Automated verification of your entire program. It can check that your assumptions about types (the body is a string, the vote count is a number) are never violated.


Exercise H

Add another script to the package.json file:

  "scripts": {
+   "flow": "flow"
  },

Run npm run flow

You should see No errors! printed out to the terminal (this might take a few seconds).

Try adding a comment to the top of each file in components that says // @flow. This enables flow for these files. Running npm run flow should now give you a list of errors.

Add the following type declaration to the AddStory component:

type Props = {|
  +body: string,
  +onSubmit: (e: SyntheticInputEvent) => mixed,
  +onChangeBody: (e: SyntheticInputEvent) => mixed,
|};

(The | at the beginning and end mean that no other props may be passed. The + means that these properties are read-only, this is almost always what you want).

You can then replace (props) with (props: Props) in the function arguments to use this type declaration. For Containers, you would add the following as the first line of the class's body:

props: Props;

Repeat this process of adding types to each component until there are no more flow errors.

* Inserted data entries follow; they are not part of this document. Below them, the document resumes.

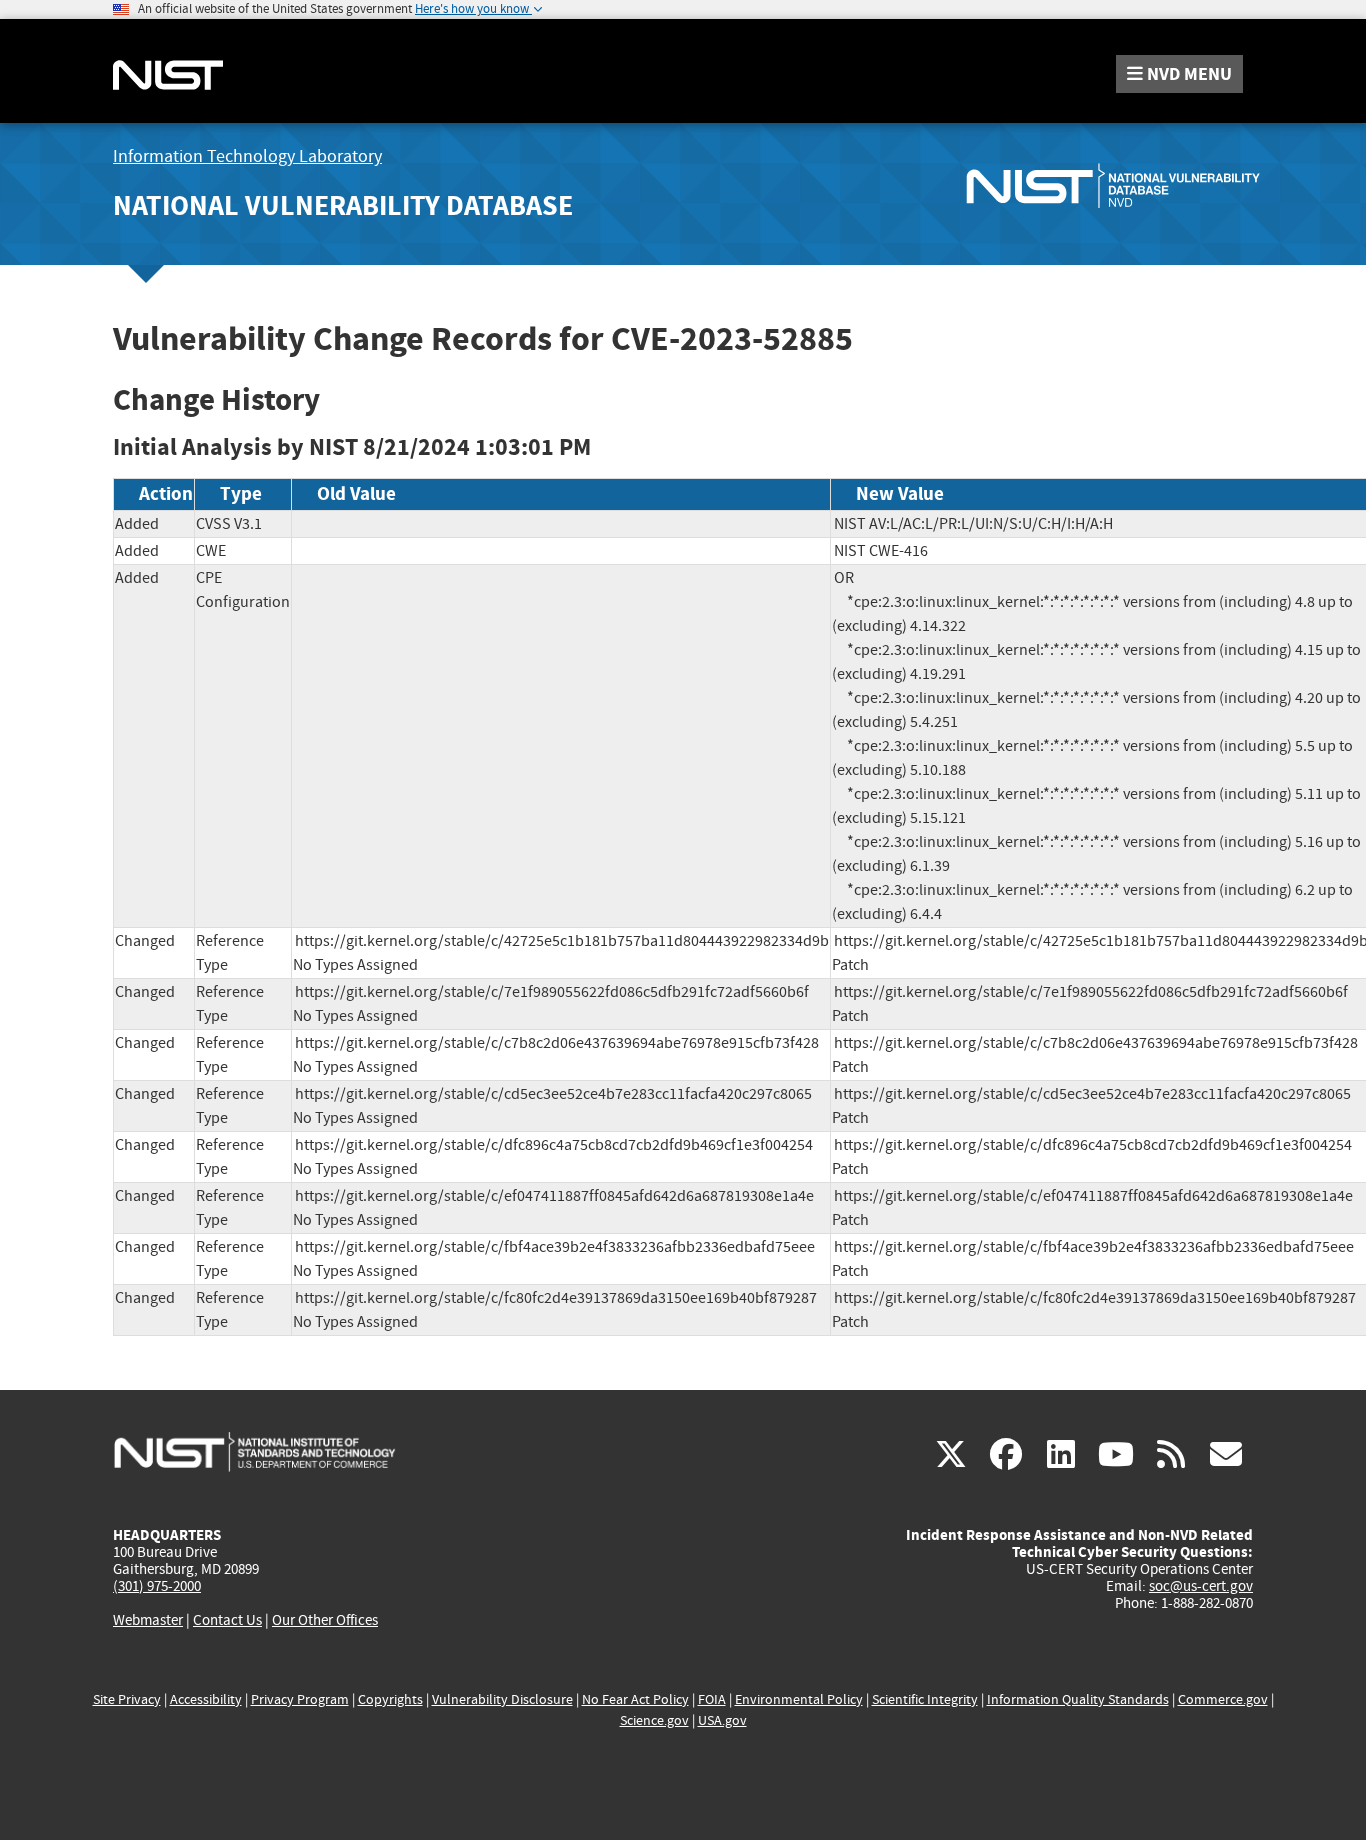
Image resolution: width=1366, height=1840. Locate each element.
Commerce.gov (1223, 1699)
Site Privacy (127, 1699)
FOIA (712, 1699)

If you run tests again, you'll see they are failing. This is because they don't understand the flow syntax and cannot ignore it.


Exercise I

You can fix this by updating .babelrc to:

{
  "presets": "forbeslindesay",
  "plugins": ["transform-flow-strip-types"]
}

If everyone is really fast, maybe we'll get to some of these bits


Exercise J

Add flow typing to all the other files (server side code, tests and the end to end test).

Hint: the arguments for functions being passsed to express should look like:

(req: express$Request, res: express$Response, next: express$NextFunction)

These express$ types are special types provided by the flow-typed implementation for express.

Hint: in end to end tests, you'll need to use a generic type for the waitFor function. That looks like:

function waitFor<T>(fn: () => T, timeout: number = 5000): T {
  // ...
}

This tells flow that waitFor always returns the same type as the fn function returns.


Exercise K (really difficult)

Refactor the API so that you can generate a statically typed client.

Check out the api-flow branch for how to do this.